Ну а со служанками было иначе, потруднее; вспомним, между прочим, как это было с ними. Там со всех сторон глядело отчаянное сопротивление, а кроме того — какая-то страшная смешливость — мои зрение, обоняние, осязание не хотели, хотел лишь сам я. Иду, высматриваю издалека, вижу — идет, двигая седалищем, вяло ставит коренастые голени, летом голые, а зимой — в толстых белых нитяных чулках. Прибавляю шаг — но тут и пальто и котелок дают о себе знать, уже начинаются труд и муки. Потому что я хочу увидеть лицо, увидеть, какова она — и понаблюдать за ней, за этим постыдным объектом. Что скажут дамы, что подумают шляпки о моем котелке? А потому я быстрым шагом прохожу мимо служанки, потом поворачиваюсь к ней под каким-нибудь предлогом (а идти все трудней, уже дает о себе знать сковывающее мои движения английское пальто), бросаю легкий взгляд и, наконец, я знаю, какова она. То ли из тех краснорожих, дерзких на язык, то ли из тех бледных, одутловатых, то ли из забитых, пугливых, крикливых или веселых? А когда после многих парфюмерных лавок, после многих перемолвок с подружками она сворачивает в подворотню, вот тогда я мчусь, догоняя ее лестнице черного хода и учащенно дыша, спрашиваю:
— Здесь проживает пани Ковальская?
Служанка еще ни о чем не догадывается, Деловито переставляет ножищи со ступени на ступень и сообщает, что не знает. Я же ловлю ухом шорохи, не идет ли кто сверху или снизу, нет ли где хозяйки, и тихо так, робко (а сердце колотится) предлагаю:
— Может познакомимся, а?
Служанка останавливается, смотрит — и вот появляется некое подобие улыбки, что-то начинает мерекать под платком, и со смущенной улыбкой высовывается счастье — чумазая ручка, ручка-мастодонт, совсем немного, лишь настолько, насколько позволяют приличия. Беру ее в свои руки, глажу, шепчу:
— Панна Марыся, вы мне очень понравились. С самой с Маршалковской иду за вами, панна Марыся.

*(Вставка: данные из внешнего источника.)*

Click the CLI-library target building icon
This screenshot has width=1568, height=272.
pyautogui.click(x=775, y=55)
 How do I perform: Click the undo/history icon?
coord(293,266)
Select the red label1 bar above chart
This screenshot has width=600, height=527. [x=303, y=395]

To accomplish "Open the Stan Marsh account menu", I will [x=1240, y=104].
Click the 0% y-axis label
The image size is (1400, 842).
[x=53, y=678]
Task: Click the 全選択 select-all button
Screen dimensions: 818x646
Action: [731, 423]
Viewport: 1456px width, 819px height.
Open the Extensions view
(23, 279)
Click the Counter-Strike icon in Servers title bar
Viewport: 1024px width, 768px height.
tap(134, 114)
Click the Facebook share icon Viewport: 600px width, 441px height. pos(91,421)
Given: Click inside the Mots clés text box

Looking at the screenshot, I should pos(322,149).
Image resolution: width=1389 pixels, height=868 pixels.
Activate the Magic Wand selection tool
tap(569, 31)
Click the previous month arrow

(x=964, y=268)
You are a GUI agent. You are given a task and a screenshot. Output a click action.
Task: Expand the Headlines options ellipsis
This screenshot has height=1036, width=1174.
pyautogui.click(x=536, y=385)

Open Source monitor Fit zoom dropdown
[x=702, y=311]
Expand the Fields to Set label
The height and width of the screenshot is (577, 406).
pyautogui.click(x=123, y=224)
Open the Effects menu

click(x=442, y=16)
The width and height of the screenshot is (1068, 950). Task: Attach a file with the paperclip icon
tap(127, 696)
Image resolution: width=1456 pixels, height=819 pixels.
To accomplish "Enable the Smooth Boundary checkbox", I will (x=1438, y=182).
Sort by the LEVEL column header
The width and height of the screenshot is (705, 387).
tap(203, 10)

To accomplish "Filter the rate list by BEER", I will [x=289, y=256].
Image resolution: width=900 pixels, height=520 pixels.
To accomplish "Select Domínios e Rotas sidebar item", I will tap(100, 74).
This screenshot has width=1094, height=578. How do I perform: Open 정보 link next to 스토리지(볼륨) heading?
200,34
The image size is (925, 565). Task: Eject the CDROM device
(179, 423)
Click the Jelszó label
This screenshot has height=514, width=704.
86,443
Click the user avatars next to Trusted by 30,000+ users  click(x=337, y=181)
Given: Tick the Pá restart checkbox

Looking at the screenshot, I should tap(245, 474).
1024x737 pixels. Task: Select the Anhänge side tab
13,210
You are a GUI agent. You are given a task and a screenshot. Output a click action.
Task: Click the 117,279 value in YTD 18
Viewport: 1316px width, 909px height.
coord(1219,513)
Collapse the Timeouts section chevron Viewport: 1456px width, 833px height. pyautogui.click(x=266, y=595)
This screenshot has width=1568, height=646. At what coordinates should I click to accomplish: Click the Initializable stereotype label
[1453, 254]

Служанка улыбается, польщенная:
— Э… и что же так понравилось?
Я, потупив взор, с колотящимся сердцем:
— Все, панна Марыся, все! — а сам стараюсь говорить как можно спокойнее, как можно более естественно, дабы ничем не раздражать пока все еще скрывающейся смешливости.
Служанка смеется:
— Прохвост! — смеется она, — прохвост! — и тут же начинает ковырять пальцем в гнилом зубе.
Забыв обо мне, поглощенная исключительно своим зубом — а я стою и жду, стою и жду. Тогда она вынимает палец, осматривает его и вдруг… что-то в ней меняется:
— Не имею такой привычки знакомиться с кем попало на лестнице!
В ней пробуждается какая-то примитивная гордость. И неожиданно, резко:
— Ты только посмотри, а, понравилась… не на такую напал!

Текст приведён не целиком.